One application of Provado (imidacloprid), within seven days after harvest, can clean up the orchard and reduce fruit fly pressure the next season. “Add it to your post-harvest spray for cherry leaf spot,” he suggested. Tart cherry growers are finding they need to spray more after harvest than they once did.
They need to keep healthy leaves on the trees longer to assure tree health and fruit quality in future years, so they now spray more times postharvest with fungicides to reduce the effects of cherry leaf spot. Now, insecticides join the tank mix. Gut and his team of entomologists have studied the cherry fruit fly for several years and found that there are several distinct populations—and the different populations are being selected for genetically by the spray programs growers use.
Cherry fruit flies that infect the later-maturing wild black cherries are not an issue for growers, Gut said. The flies that infest wild cherries are a separate population that mate and lay eggs later in the summer after tart cherries are harvested and gone from the orchards. Growers had suspected that wild hosts were providing a source of pest pressure, but Gut found that not to be the case.
The introduction of new reduced-risk insecticides and the move away from azinphos-methyl has released the selection pressure “because they are not as effective, not as residual,” Gut said. This has resulted in a shift in cherry fruit fly population toward those that emerge three to four weeks earlier, “a shift toward those that emerge before harvest.” To avoid residues, growers need to quit spraying as harvest nears.
“You want residues to be gone at harvest, but you need to come back immediately after harvest and spray if your traps show cherry fruit flies,” he said. When trees are shaken for harvest, some cherries remain on the trees—especially high up on more willowy wood.

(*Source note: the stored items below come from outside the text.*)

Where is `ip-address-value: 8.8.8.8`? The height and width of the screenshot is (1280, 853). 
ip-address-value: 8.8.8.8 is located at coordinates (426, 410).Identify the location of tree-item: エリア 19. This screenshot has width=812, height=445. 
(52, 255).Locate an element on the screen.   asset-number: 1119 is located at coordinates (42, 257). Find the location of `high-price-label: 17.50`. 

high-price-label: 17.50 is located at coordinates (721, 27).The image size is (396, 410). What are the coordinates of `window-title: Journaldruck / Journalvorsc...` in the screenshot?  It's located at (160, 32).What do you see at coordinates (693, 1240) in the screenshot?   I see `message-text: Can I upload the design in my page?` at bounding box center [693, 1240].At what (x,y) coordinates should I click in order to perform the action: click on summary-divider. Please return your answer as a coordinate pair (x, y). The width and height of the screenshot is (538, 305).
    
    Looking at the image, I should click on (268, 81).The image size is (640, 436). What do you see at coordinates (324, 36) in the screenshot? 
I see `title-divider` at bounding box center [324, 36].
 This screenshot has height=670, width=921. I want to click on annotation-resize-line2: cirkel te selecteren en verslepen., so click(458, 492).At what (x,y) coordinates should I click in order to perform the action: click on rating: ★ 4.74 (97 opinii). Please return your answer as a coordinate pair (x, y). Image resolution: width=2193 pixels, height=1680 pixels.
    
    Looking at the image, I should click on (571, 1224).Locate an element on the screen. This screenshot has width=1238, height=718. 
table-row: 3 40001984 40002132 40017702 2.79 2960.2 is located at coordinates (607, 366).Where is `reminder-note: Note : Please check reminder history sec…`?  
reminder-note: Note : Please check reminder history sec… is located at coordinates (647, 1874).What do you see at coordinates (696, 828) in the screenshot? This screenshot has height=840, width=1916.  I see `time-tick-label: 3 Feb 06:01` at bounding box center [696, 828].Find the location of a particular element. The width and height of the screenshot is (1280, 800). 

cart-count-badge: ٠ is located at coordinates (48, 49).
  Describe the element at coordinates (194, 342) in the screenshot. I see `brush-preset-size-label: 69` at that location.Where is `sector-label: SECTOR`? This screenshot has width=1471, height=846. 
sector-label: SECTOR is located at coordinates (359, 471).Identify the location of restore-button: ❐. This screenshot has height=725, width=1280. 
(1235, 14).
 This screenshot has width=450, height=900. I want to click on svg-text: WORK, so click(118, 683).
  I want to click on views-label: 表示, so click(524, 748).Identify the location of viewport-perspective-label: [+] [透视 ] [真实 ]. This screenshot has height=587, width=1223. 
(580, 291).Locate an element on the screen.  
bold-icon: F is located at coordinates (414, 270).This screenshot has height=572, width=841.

That’s exactly where cherry fruit flies like to be, Gut said. In years of excess supply of tart cherries, and last year was such a year, some growers leave fruit unharvested to reduce supply under the federal market order governing tart cherries. “Diverted cherries—any cherries left in the orchard on the trees—provide a potential food source,” Gut said. The most important cherry fruit flies to control are those laying eggs near or soon after harvest, as they will be the ones that emerge at harvest time in future years, he said.